EXTRACTED TEXT

On Tue, 18 Mar 2003, Ian Stokes-Rees wrote:
> One of our worker nodes (tbgen01) has had close to zero load on it for the
> last 24 hours, however it has constantly had active jobs. Currently it is
> executing "globus-url-copy". I am wondering how many of these "active but
> doing nothing" jobs there are, and if there is any way to allow other PBS
> jobs to come in if these "inactive" type jobs are running.
Jobs getting stuck on i/o is a problem anyway on farms. Its just
happens more with edg farms since there is more to go wrong.
The job will eventually be killed by your max wall time but normally
I try and contact the person and then qdel their job if I am sure
it really is stuck.
Steve
>
> See the cyan line at http://pptb01.physics.ox.ac.uk/graphs/load.gif (not yet
> dynamically updated) for the load profile for the last several days.
>
> Oxford active jobs can be viewed at:
>
> http://tbce01.physics.ox.ac.uk/cgi-bin/lsh/qstat
>
> And the state of the Worker Nodes is summarised at:
>
> http://tbce01.physics.ox.ac.uk/cgi-bin/lsh/pbsnodes
>
> In other news, I am working on a script which can run from the command line
> or as a CGI which will return in text, XML, HTML, and "single field mode"
> different status indicators. The current state of this can be seen at:
>
> http://tbce01.physics.ox.ac.uk/cgi-bin/lsh/
>
> Simply add one of the commands to the end of the URL and append options
> after that to see what it does. I _believe_ it is quite safe, given the
> filtering I do on all input parameters, and the mapping of a command name to
> an executable via a hash table. I'd be happy for any feedback. I'm hoping
> to come up with something which ties this in with RRDtool and Nagios for
> Grid site monitoring -- Yes, I know, Yet Another Grid Monitoring Project...
>
> Ian.
>
> --
> Ian Stokes-Rees [log in to unmask]
> Particle Physics, Oxford http://www-pnp.physics.ox.ac.uk/~stokes/
>
--
Steve Traylen
[log in to unmask]
http://www.gridpp.ac.uk/
|

COMPLETE THE FOLLOWING
• a. Write out the stuck-jobs thread between "On Tue, 18 Mar" and "to go wrong.", inclusive.
• b. In the stuck-jobs thread, what will eventually kill a stuck job?
The lines after this point have no role here.

RECORDED INFORMATION
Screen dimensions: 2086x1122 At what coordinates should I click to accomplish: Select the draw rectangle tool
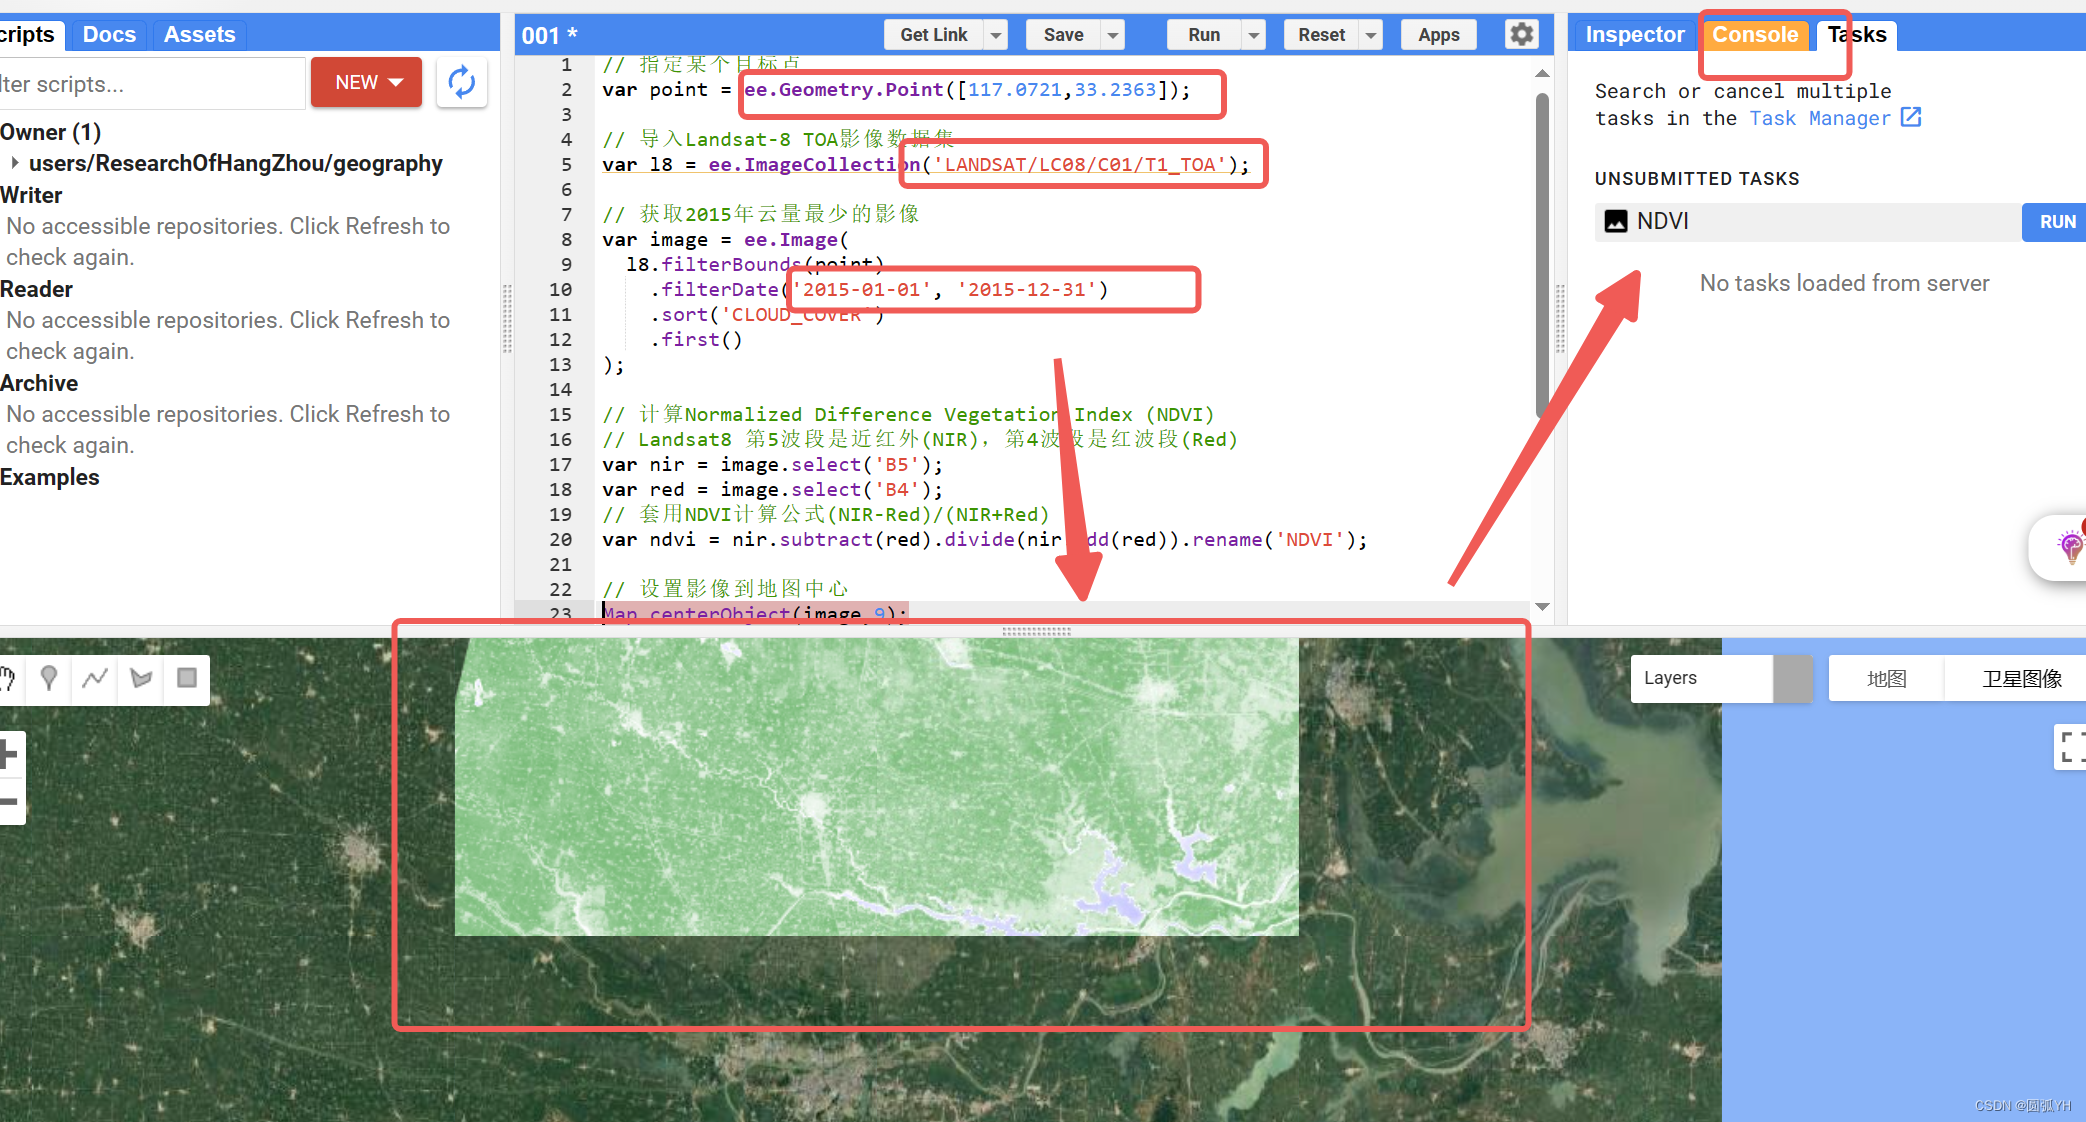[x=187, y=679]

THE SOLUTIONS
• a.
On Tue, 18 Mar 2003, Ian Stokes-Rees wrote:
> One of our worker nodes (tbgen01) has had close to zero load on it for the
> last 24 hours, however it has constantly had active jobs. Currently it is
> executing "globus-url-copy". I am wondering how many of these "active but
> doing nothing" jobs there are, and if there is any way to allow other PBS
> jobs to come in if these "inactive" type jobs are running.
Jobs getting stuck on i/o is a problem anyway on farms. Its just
happens more with edg farms since there is more to go wrong.

• b. The maximum wall time.